À 42 ans, j’étais au sommet de ma vie professionnelle et personnelle. Nutritionniste du sport et gestionnaire de projets de formation, diplômée de l’Université Laval, de l’Université de Montréal, des HEC et de l’UQAC, j’avais accompagné de grandes organisations et travaillé au CHU Sainte-Justine auprès d’enfants en traumatologie. La santé, je connais ça. J’aidais même les personnes aînées à préserver leur autonomie en développant des outils sur l’alimentation. Et pourtant, je n’ai pas vu venir le cancer.
Le verdict
À l’automne 2024, je reviens d’un voyage de quatre mois en Amérique centrale, en pleine forme, jusqu’à ce que les douleurs digestives s’intensifient. Les médecins parlent de brûlements d’estomac. On ajuste les médicaments. On me prescrit une gastro-endoscopie… dans un an. De mon côté, j’observe mes symptômes, j’ajuste mon alimentation, je note les changements. Rien ne s’améliore.
Après des semaines d’errance médicale, tout bascule en février 2025. Incapable de me tenir debout dans le métro, déshydratée, le cœur battant à 156, je suis admise à l’hôpital en priorité 1 et quelques heures plus tard, le verdict tombe : un lymphome. J’appelle ma mère, au Saguenay, pour qu’elle vienne me chercher. Je n’ai que la force de tenir le téléphone.
Le système traite la maladie… mais pas tout le reste
Très vite, je perds mon autonomie. La morphine devient nécessaire, parfois la chaise roulante pour me déplacer. Avaler devient difficile. Puis, un choix déchirant s’impose : préserver ma fertilité ou commencer immédiatement la chimio pour mon lymphome B diffus à grandes cellules, stade 3. Le vendredi, je fais face à l’ultimatum. Le lundi, je suis en traitement.
On croit que le système prend tout en charge : c’est faux.

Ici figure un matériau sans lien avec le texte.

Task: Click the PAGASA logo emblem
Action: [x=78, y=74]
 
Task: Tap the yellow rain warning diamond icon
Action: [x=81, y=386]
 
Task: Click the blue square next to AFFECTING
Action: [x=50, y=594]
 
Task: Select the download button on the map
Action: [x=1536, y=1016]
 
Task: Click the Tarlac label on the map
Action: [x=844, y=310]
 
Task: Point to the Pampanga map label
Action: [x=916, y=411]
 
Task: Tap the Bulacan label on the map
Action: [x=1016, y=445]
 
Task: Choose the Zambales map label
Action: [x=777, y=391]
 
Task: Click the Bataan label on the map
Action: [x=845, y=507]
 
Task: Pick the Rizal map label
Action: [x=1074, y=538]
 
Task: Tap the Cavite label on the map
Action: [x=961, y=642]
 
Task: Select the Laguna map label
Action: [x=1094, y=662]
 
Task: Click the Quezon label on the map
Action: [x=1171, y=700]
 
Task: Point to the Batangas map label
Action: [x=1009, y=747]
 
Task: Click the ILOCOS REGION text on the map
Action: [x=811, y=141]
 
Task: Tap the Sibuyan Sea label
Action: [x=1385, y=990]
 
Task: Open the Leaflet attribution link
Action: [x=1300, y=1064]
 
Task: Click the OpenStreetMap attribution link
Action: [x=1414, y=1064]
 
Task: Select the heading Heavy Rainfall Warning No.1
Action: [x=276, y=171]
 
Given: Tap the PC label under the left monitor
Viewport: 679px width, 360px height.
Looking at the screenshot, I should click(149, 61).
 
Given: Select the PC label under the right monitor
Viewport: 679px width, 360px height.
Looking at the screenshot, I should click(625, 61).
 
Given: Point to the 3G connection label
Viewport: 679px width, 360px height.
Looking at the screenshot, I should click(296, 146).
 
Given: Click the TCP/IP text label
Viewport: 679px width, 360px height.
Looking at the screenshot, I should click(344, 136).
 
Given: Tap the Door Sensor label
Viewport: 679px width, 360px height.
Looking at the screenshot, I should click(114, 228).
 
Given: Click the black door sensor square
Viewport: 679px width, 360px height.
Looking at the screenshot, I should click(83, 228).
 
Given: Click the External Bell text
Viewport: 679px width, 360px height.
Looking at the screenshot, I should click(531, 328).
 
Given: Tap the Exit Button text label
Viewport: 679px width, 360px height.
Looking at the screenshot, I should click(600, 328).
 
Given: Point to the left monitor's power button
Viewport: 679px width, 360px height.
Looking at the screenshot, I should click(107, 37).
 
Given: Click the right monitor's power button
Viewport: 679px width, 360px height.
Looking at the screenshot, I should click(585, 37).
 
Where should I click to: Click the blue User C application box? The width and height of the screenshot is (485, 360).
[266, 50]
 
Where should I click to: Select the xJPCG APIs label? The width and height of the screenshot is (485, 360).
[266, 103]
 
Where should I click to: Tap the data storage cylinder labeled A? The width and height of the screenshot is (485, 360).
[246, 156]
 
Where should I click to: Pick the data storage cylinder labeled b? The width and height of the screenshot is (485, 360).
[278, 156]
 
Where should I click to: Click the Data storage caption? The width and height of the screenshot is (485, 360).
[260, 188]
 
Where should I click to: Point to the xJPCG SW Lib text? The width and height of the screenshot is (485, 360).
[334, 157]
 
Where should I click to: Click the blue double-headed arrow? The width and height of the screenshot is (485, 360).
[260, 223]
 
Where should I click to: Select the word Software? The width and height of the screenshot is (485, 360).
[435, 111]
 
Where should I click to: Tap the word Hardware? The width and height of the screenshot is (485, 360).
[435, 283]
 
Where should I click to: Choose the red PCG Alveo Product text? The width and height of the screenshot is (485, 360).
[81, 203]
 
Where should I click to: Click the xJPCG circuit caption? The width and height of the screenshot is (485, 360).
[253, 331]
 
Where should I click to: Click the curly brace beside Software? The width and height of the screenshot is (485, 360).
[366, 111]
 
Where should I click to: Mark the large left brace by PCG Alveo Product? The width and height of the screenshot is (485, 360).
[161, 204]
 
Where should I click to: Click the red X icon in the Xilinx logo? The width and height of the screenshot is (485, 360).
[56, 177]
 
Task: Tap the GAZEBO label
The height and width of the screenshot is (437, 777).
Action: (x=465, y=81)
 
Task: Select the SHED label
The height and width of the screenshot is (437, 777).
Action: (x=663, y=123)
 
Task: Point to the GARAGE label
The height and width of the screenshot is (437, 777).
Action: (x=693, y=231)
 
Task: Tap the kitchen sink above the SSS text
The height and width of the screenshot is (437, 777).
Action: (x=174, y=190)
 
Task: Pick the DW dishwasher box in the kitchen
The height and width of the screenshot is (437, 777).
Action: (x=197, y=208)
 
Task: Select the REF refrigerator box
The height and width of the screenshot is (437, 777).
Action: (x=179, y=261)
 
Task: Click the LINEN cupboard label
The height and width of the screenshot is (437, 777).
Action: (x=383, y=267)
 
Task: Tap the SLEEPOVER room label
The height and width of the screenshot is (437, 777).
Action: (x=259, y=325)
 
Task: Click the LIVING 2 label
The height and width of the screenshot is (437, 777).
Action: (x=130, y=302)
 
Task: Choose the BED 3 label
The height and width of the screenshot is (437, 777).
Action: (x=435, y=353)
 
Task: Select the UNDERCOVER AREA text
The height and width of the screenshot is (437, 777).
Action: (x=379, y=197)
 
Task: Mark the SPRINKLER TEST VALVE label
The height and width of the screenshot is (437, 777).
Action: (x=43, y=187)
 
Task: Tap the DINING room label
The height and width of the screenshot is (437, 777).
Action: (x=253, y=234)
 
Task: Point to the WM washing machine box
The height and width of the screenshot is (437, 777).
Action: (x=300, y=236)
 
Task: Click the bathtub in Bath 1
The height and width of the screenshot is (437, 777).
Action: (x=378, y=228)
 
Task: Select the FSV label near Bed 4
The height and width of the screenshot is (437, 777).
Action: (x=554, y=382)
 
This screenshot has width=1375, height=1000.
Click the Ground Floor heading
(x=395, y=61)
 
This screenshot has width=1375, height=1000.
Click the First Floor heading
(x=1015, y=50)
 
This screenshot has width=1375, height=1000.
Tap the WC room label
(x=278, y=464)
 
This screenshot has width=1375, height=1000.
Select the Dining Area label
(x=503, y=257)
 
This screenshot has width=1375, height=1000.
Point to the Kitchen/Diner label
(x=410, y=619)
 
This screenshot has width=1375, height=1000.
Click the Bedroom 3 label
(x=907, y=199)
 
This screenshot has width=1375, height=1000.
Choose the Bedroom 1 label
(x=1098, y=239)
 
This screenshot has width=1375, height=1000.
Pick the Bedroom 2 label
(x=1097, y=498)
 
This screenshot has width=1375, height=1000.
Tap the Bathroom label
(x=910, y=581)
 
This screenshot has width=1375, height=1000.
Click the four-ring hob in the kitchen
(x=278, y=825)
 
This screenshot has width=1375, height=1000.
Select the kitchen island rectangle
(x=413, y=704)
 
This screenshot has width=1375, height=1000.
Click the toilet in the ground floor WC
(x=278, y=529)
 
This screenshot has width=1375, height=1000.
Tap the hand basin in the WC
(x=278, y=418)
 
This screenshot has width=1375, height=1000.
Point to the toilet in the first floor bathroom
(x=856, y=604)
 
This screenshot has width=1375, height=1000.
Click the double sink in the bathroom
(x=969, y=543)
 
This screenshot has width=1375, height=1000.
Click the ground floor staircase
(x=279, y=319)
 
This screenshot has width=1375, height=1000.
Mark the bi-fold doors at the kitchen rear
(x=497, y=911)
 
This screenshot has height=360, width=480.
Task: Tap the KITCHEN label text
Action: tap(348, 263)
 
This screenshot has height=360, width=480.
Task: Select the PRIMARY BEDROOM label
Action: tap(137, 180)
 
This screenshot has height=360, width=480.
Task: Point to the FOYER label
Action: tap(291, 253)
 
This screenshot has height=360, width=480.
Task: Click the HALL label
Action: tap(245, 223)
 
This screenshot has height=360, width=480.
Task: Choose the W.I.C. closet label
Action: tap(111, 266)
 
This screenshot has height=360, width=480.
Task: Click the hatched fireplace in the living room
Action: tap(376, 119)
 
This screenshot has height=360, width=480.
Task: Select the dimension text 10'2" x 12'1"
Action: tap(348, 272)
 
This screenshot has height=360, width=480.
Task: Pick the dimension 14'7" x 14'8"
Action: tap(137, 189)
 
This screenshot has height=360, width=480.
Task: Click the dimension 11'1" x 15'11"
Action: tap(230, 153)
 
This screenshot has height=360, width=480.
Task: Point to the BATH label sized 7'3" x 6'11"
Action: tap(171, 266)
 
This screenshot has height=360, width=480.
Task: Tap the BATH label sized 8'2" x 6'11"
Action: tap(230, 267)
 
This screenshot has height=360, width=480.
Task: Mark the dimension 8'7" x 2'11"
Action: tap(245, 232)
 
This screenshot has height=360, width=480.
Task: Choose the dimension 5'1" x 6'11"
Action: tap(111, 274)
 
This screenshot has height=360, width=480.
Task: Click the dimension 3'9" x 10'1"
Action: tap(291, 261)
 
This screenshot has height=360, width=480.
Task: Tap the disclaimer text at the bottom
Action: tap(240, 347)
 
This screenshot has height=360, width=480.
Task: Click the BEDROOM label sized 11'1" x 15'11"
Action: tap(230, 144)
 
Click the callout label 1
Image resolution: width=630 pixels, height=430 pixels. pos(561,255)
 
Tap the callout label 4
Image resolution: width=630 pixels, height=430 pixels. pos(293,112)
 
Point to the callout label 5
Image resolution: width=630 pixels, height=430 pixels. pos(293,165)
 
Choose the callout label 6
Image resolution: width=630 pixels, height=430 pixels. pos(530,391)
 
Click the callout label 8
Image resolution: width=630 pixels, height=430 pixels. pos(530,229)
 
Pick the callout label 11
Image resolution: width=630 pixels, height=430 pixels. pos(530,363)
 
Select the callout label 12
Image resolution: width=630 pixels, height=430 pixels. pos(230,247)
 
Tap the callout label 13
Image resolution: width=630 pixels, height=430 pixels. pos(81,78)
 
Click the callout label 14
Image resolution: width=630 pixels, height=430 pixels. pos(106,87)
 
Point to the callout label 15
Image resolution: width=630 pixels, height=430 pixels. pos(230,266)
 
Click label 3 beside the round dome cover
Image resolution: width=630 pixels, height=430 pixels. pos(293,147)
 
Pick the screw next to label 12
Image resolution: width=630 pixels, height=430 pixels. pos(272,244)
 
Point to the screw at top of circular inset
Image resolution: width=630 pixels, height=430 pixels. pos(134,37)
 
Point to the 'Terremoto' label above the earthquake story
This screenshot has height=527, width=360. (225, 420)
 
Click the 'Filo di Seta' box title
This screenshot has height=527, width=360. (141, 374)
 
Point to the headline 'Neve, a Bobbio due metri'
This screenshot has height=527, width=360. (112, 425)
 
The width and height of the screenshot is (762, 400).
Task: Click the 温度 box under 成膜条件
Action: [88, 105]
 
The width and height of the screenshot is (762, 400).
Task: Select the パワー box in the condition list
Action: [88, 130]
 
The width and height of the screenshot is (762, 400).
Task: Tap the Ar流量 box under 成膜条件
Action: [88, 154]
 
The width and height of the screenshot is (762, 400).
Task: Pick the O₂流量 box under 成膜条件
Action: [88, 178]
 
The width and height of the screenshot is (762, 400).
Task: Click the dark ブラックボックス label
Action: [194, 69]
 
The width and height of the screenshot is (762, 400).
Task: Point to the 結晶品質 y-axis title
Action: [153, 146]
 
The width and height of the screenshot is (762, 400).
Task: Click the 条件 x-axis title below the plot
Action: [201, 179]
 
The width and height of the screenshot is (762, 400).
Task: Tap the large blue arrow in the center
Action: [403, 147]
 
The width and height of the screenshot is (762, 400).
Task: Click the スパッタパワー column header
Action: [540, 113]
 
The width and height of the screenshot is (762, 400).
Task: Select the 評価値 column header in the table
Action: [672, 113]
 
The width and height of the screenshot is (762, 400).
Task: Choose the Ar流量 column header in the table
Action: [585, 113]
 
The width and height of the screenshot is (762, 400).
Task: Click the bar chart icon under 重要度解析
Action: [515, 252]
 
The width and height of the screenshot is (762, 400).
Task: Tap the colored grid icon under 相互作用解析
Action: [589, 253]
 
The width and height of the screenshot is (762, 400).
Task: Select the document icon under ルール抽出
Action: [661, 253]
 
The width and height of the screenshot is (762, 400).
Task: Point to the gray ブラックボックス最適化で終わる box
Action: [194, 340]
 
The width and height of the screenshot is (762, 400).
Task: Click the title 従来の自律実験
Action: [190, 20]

Oui, la chimio peut traiter la maladie. Mais qui m’aide à tenir debout, littéralement? Qui m’aide à avaler quand la douleur est insupportable, à gérer la fatigue et la solitude, à répondre à mes questions quand l’équipe médicale est débordée? Et qui m’aide et prend soin de moi dans le quotidien? Ce n’est pas couvert. Tout cela repose sur les épaules du patient. Et pourtant, c’est ce qui fait la différence entre « survivre » aux traitements et « traverser l’épreuve ».
Devenir gestionnaire et partenaire de sa santé
C’est là que mes réflexes professionnels, mon autonomie et ma prise en charge individuelle ont pris le relais. Chercher l’information. Poser des questions. Prendre des notes. Préparer mes rendez-vous. Valider les options. Je me suis entourée et positionnée comme partenaire de ma propre santé. Je n’ai pas attendu que l’aide arrive : je l’ai cherchée. Et c’est là que la Fondation québécoise du cancer a joué un rôle essentiel, en me donnant accès à des ressources humaines, concrètes et accessibles, celles qui permettent de garder la tête hors de l’eau quand tout s’écroule.
« Le cancer n’est pas un parcours individuel, mais une trajectoire de partenariats essentiels ».
Je me suis bâti une équipe de 12 professionnels, notamment des professionnels des Services Info-cancer de la Fondation qui ont été ma bouée de sauvetage, lorsque l’équipe médicale était débordée : massothérapeute, art-thérapeute, kinésiologue, nutritionniste, travailleuse sociale, acupunctrice, spécialiste en prothèses capillaires, équipe soignante et infirmière-pivot en oncologie, et d’autres thérapeutes. Devenir partenaire de sa santé, c’est un acte de courage et de bienveillance.
« Ça prend un village pour traverser le cancer et pour moi, la Fondation québécoise du cancer, c’est ce village-là ».
Se reconstruire, une journée à la fois
Mon dernier traitement remonte à juillet 2025 et je suis en surveillance étroite depuis novembre. Grâce à tout cet accompagnement, j’ai pu entreprendre des études en communication à l’Université d’Amsterdam. Aujourd’hui, ma tête va plus vite que mon corps : la fatigue est lourde, la sécheresse des yeux et de la bouche persiste. Je réapprends à bouger différemment, à écouter les limites de ce corps qui a tout donné. J’apprends à vivre avec cette nouvelle normalité.
Moi qui ai visité 24 pays — de l’Inde que je rêve de revoir, à l’Afrique, l’Asie et l’Amérique du Sud —, j’ai appris à demander de l’aide, à m’entourer, à avancer autrement. J’ai compris que l’équipe médicale n’est pas gestionnaire de tout ce qui entoure mon cancer. Mon rôle, comme usager et partenaire, c’est de nommer mes besoins, de poser des questions, de m’informer et de m’entourer.
Parce que le système traite la maladie, mais La Fondation, elle, soigne la personne.